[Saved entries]
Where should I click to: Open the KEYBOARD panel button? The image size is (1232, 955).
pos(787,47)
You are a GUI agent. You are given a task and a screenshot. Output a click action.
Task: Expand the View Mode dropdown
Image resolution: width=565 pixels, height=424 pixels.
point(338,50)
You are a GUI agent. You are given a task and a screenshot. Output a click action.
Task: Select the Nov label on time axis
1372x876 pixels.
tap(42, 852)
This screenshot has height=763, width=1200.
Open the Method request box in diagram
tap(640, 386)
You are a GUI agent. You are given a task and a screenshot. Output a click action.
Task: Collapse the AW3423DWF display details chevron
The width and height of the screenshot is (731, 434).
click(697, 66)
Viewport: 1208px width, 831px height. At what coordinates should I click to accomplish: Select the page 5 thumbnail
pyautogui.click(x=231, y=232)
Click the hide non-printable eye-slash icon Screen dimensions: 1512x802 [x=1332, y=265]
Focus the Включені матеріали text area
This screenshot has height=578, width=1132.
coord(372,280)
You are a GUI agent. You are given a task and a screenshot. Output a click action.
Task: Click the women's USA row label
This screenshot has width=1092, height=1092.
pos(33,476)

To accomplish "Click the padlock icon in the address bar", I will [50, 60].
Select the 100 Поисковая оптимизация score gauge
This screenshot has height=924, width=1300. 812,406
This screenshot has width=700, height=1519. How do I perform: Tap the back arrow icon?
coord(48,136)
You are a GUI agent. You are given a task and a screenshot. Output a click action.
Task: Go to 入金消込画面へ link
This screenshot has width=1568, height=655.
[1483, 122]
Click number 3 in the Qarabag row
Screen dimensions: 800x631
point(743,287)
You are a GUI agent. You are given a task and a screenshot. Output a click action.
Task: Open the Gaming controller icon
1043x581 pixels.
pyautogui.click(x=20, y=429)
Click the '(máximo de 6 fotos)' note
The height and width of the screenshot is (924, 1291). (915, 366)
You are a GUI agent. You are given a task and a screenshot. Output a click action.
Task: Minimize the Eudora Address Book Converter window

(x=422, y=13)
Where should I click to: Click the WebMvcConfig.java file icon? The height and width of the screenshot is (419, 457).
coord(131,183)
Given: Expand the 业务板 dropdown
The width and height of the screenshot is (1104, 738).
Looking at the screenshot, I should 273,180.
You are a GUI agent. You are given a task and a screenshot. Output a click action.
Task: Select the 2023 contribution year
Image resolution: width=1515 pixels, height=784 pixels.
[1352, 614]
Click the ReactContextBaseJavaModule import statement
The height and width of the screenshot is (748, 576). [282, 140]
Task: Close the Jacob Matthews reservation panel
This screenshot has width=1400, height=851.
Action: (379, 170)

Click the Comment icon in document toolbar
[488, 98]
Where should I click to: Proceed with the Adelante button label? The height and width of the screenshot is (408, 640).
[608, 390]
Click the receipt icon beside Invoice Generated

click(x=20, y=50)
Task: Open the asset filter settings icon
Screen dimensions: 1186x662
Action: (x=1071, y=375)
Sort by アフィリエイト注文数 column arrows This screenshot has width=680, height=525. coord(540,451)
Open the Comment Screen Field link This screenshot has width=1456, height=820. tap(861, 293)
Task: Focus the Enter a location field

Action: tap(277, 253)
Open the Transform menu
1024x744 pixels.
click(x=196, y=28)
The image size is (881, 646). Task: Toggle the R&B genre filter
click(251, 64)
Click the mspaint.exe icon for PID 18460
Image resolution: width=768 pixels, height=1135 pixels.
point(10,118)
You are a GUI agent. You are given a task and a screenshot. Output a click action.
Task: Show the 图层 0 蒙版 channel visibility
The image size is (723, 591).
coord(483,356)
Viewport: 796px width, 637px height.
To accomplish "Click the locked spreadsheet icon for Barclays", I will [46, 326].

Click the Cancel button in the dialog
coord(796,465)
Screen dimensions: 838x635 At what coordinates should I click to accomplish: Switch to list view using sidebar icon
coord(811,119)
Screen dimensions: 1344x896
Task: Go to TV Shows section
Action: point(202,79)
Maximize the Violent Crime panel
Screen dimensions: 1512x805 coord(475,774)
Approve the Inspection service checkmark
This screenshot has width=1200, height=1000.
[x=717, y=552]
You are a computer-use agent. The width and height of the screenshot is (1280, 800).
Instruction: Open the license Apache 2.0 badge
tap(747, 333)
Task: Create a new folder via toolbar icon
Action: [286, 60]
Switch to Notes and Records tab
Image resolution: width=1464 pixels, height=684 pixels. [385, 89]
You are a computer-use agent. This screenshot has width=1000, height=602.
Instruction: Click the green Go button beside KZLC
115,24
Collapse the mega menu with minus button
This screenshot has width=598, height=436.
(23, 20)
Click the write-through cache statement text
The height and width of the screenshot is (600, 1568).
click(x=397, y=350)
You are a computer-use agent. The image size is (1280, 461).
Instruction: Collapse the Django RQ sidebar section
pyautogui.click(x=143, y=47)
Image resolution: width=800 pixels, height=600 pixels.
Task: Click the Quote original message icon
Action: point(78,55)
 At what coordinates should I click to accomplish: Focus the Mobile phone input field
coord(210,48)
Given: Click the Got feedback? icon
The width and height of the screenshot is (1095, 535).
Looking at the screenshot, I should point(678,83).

▶ [Requirement]:
What you return must match the records above exactly.

▶ [Answer]:
Where should I click to: Open the KEYBOARD panel button? The image size is (1232, 955).
pos(787,47)
You are a GUI agent. You are given a task and a screenshot. Output a click action.
Task: Expand the View Mode dropdown
Image resolution: width=565 pixels, height=424 pixels.
point(338,50)
You are a GUI agent. You are given a task and a screenshot. Output a click action.
Task: Select the Nov label on time axis
1372x876 pixels.
tap(42, 852)
This screenshot has height=763, width=1200.
Open the Method request box in diagram
tap(640, 386)
You are a GUI agent. You are given a task and a screenshot. Output a click action.
Task: Collapse the AW3423DWF display details chevron
The width and height of the screenshot is (731, 434).
click(697, 66)
Viewport: 1208px width, 831px height. At what coordinates should I click to accomplish: Select the page 5 thumbnail
pyautogui.click(x=231, y=232)
Click the hide non-printable eye-slash icon Screen dimensions: 1512x802 [x=1332, y=265]
Focus the Включені матеріали text area
This screenshot has height=578, width=1132.
coord(372,280)
You are a GUI agent. You are given a task and a screenshot. Output a click action.
Task: Click the women's USA row label
This screenshot has width=1092, height=1092.
pos(33,476)

To accomplish "Click the padlock icon in the address bar", I will [50, 60].
Select the 100 Поисковая оптимизация score gauge
This screenshot has height=924, width=1300. 812,406
This screenshot has width=700, height=1519. How do I perform: Tap the back arrow icon?
coord(48,136)
You are a GUI agent. You are given a task and a screenshot. Output a click action.
Task: Go to 入金消込画面へ link
This screenshot has width=1568, height=655.
[1483, 122]
Click number 3 in the Qarabag row
Screen dimensions: 800x631
point(743,287)
You are a GUI agent. You are given a task and a screenshot. Output a click action.
Task: Open the Gaming controller icon
1043x581 pixels.
pyautogui.click(x=20, y=429)
Click the '(máximo de 6 fotos)' note
The height and width of the screenshot is (924, 1291). (915, 366)
You are a GUI agent. You are given a task and a screenshot. Output a click action.
Task: Minimize the Eudora Address Book Converter window

(x=422, y=13)
Where should I click to: Click the WebMvcConfig.java file icon? The height and width of the screenshot is (419, 457).
coord(131,183)
Given: Expand the 业务板 dropdown
The width and height of the screenshot is (1104, 738).
Looking at the screenshot, I should 273,180.
You are a GUI agent. You are given a task and a screenshot. Output a click action.
Task: Select the 2023 contribution year
Image resolution: width=1515 pixels, height=784 pixels.
[1352, 614]
Click the ReactContextBaseJavaModule import statement
The height and width of the screenshot is (748, 576). [282, 140]
Task: Close the Jacob Matthews reservation panel
This screenshot has width=1400, height=851.
Action: (379, 170)

Click the Comment icon in document toolbar
[488, 98]
Where should I click to: Proceed with the Adelante button label? The height and width of the screenshot is (408, 640).
[608, 390]
Click the receipt icon beside Invoice Generated

click(x=20, y=50)
Task: Open the asset filter settings icon
Screen dimensions: 1186x662
Action: (x=1071, y=375)
Sort by アフィリエイト注文数 column arrows This screenshot has width=680, height=525. coord(540,451)
Open the Comment Screen Field link This screenshot has width=1456, height=820. tap(861, 293)
Task: Focus the Enter a location field

Action: tap(277, 253)
Open the Transform menu
1024x744 pixels.
click(x=196, y=28)
The image size is (881, 646). Task: Toggle the R&B genre filter
click(251, 64)
Click the mspaint.exe icon for PID 18460
Image resolution: width=768 pixels, height=1135 pixels.
point(10,118)
You are a GUI agent. You are given a task and a screenshot. Output a click action.
Task: Show the 图层 0 蒙版 channel visibility
The image size is (723, 591).
coord(483,356)
Viewport: 796px width, 637px height.
To accomplish "Click the locked spreadsheet icon for Barclays", I will [46, 326].

Click the Cancel button in the dialog
coord(796,465)
Screen dimensions: 838x635 At what coordinates should I click to accomplish: Switch to list view using sidebar icon
coord(811,119)
Screen dimensions: 1344x896
Task: Go to TV Shows section
Action: point(202,79)
Maximize the Violent Crime panel
Screen dimensions: 1512x805 coord(475,774)
Approve the Inspection service checkmark
This screenshot has width=1200, height=1000.
[x=717, y=552]
You are a computer-use agent. The width and height of the screenshot is (1280, 800).
Instruction: Open the license Apache 2.0 badge
tap(747, 333)
Task: Create a new folder via toolbar icon
Action: [286, 60]
Switch to Notes and Records tab
Image resolution: width=1464 pixels, height=684 pixels. [385, 89]
You are a computer-use agent. This screenshot has width=1000, height=602.
Instruction: Click the green Go button beside KZLC
115,24
Collapse the mega menu with minus button
This screenshot has width=598, height=436.
(23, 20)
Click the write-through cache statement text
The height and width of the screenshot is (600, 1568).
click(x=397, y=350)
You are a computer-use agent. The image size is (1280, 461).
Instruction: Collapse the Django RQ sidebar section
pyautogui.click(x=143, y=47)
Image resolution: width=800 pixels, height=600 pixels.
Task: Click the Quote original message icon
Action: point(78,55)
 At what coordinates should I click to accomplish: Focus the Mobile phone input field
coord(210,48)
Given: Click the Got feedback? icon
The width and height of the screenshot is (1095, 535).
Looking at the screenshot, I should point(678,83).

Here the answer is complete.